Rep Mike Coffman Outlines a Net Neutrality Compromise
Remarks of Rep. Mike Coffman, Republican, Sixth District of Colorado
INCOMPAS Policy Summit
(as prepared for delivery)
Over the past several decades we have seen a tremendous amount of technological innovation that it almost seems like a science fiction movie. What started out as computers the size of your living room have become tools that sit on your desk.
Telephones have moved from being attached to the wall to being attached to your palm.

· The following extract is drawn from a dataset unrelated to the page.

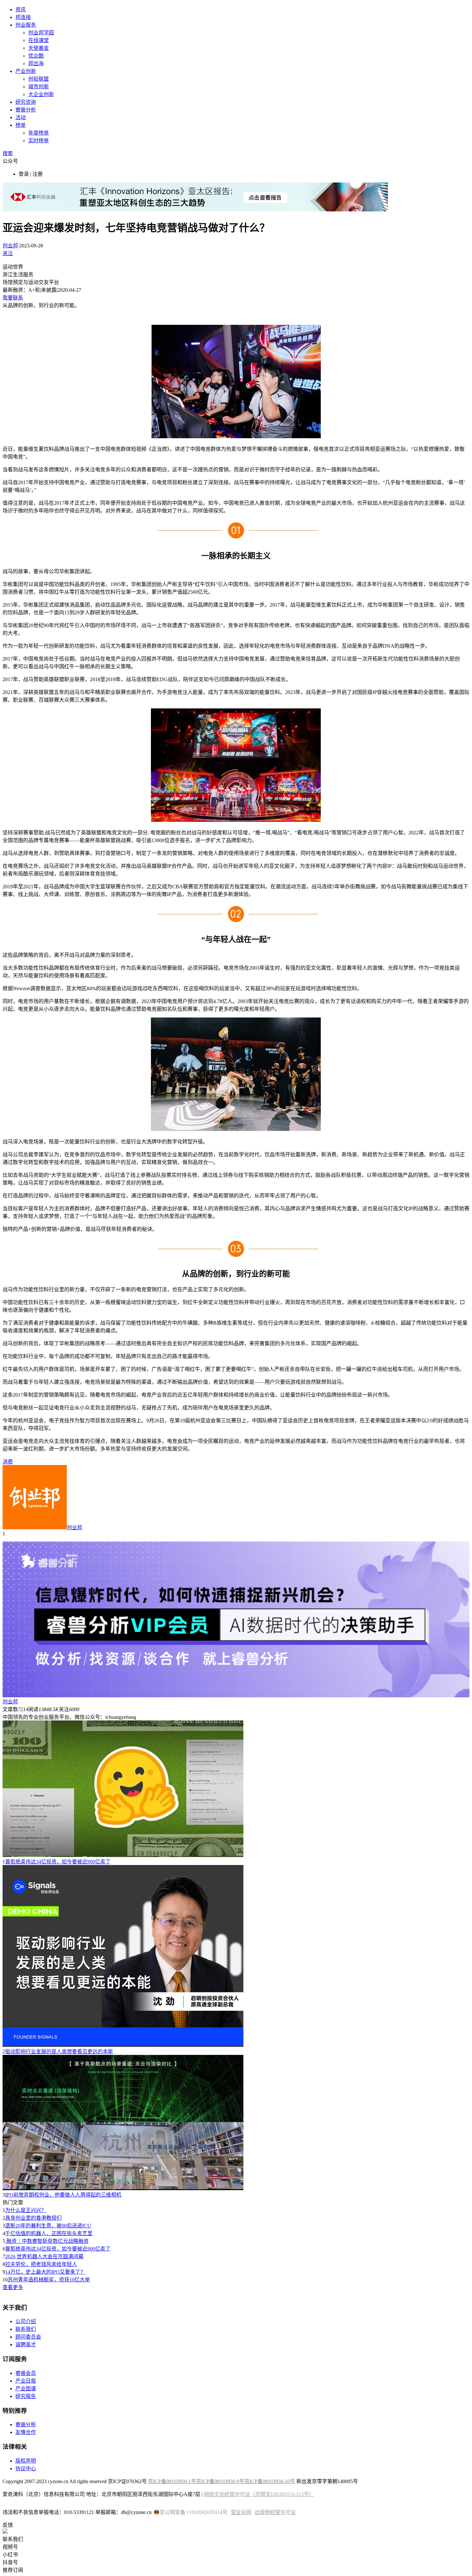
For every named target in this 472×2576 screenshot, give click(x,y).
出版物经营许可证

We can’t even call them phones anymore – they are smart devices.
In the world of television, consumers no longer have to rely on big networks for their entertainment, they can utilize Wi-Fi to access a bewildering amount of content that is available at a time of their choosing, through a device of their choosing.
Today, we know that the Internet is no longer a novelty. It is a powerful tool and it can’t be overstated how large an impact it has on our economy and the innumerable benefits it brings to business and consumers alike.
So, what role do policymakers have in ensuring it remains open, vibrant, and innovative? It is indeed difficult. Technological innovation is occurring so rapidly that our laws cannot keep up. If we are to write laws, how do we strike the right balance between clear standards and flexibility so that innovation can continue to flourish?
Unfortunately, Congress has not engaged in a serious conversation about this since 1996 and instead has deferred to FCC regulators. Meanwhile, the FCC has swung at least four times between differing rules governing broadband service that have left both businesses and consumers confused.
The Internet is too important to leave to unelected bureaucrats. Frequent regulatory fluctuations are not good for Internet providers nor for those who rely on it for business or personal use. It is time for Congress to act!
Legislatively, we have a bill from Rep. Blackburn that is good, but I’d like to see it go a bit further. There is also a CRA that would reinstate the FCC’s 2015 order. However, the CRA is a non-starter for me as it defers again to agency rulemaking. This is Congress’ job!
That is why, I am crafting a “net neutrality” bill that will put in place common-sense “rules of the road” that will ensure the Internet is an open, competitive place for people to do business.
To those who provide the on-ramps to the Internet, my bill ensures that they will not: (1) block, (2) throttle, or (3) establish paid prioritization. It further requires ISPs to be transparent in their network management practices. In short, consumers are the ones who decide which websites or applications are best for them, not a third party.
My bill also moves past the old debate between Title One and Title Two. We don’t need to shoehorn the Internet into a heavy-handed Title Two regulatory regime. The Internet is too important, therefore my bill places “broadband internet access services” under its own, new title.
Now, the internet is very complex. Therefore, my bill gives ISPs the room they need to take reasonable measures to manage the effective flow of data across their portion of the network. I also ensure that the FCC maintains oversight of such practices to prevent abuses from occurring so that consumers have meaningful choices.
The Internet should be a place where all can participate – free from unnecessary barriers. In fact, the founding principle of the Internet holds that those who provide the on-ramps to the Internet, should not control what happens on the Internet. The network should be open so that we are not picking winners and losers.
I believe that my bill will provide some much-needed clarity in this area and I look forward discussing it further with you and my colleagues in Congress.